Warning over zoonotic diseases after human swine flu case confirmed

Warning over zoonotic diseases after human swine flu case confirmed

Scientists are working to better understand a type of swine flu that was detected in a person in the United Kingdom for the first time. Swine flu typically circulates in pigs but caused a human pandemic in 2009 that killed an estimated 284,000 people.

The virus detected in the UK individual was influenza A subtype H1N2, which is known to have infected 50 people worldwide since 2005. None of those previous cases is related genetically to the UK variant, according to information released on 27 November by the UK’s Health Security Agency (UKHSA).

The UK case was detected after doctors carried out a genetic test on a person in North Yorkshire who reported flu-like symptoms. The patient has now made a full recovery. The UKSHA says that it is is still investigating how the person got infected.

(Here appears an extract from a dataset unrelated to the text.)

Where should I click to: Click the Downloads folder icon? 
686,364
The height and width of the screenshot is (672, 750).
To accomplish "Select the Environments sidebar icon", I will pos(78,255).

British Veterinary Association President Anna Judson said: “Reports that the new AH1N2v swine flu strain has been found in a person in the UK are concerning, but this is so far an isolated case with mild symptoms and the patient has made a full recovery. However, this shows that zoonotic diseases, which can transfer from animals to people, do pose a threat to human health and so vigilance and good biosecurity is key. It highlights the crucial role of disease surveillance and the importance of state veterinary services in protecting both animal and human populations from emerging diseases. Farmers and frontline vets also play a vital role in the early detection of diseases and effective disease monitoring.”

As soon as UKHSA got the test results back, it contacted the individual concerned and their close contacts. Fortunately, the person had not been out at any big events, so did not have a vast number of contacts to trace.

These contacts were advised that they could potentially be infectious and should self-isolate pending a negative test result.

However, there is no sign yet that the virus has or will spread easily between people. Typically viruses acquired from pigs do not spread easily from person to person. But the UKHSA says it will continue to investigate.

Paul Hunter an epidemiologist at the University of East Anglia in Norwich, said: “The virus that caused the 2009 swine flu pandemic was a mixture of different viruses: a swine flu, a human flu and a bird flu all exchanged genes and then another swine flu mixed with that one, to produce a virus which was able to jump into humans, and so that was an unusually complex mixing and matching version.”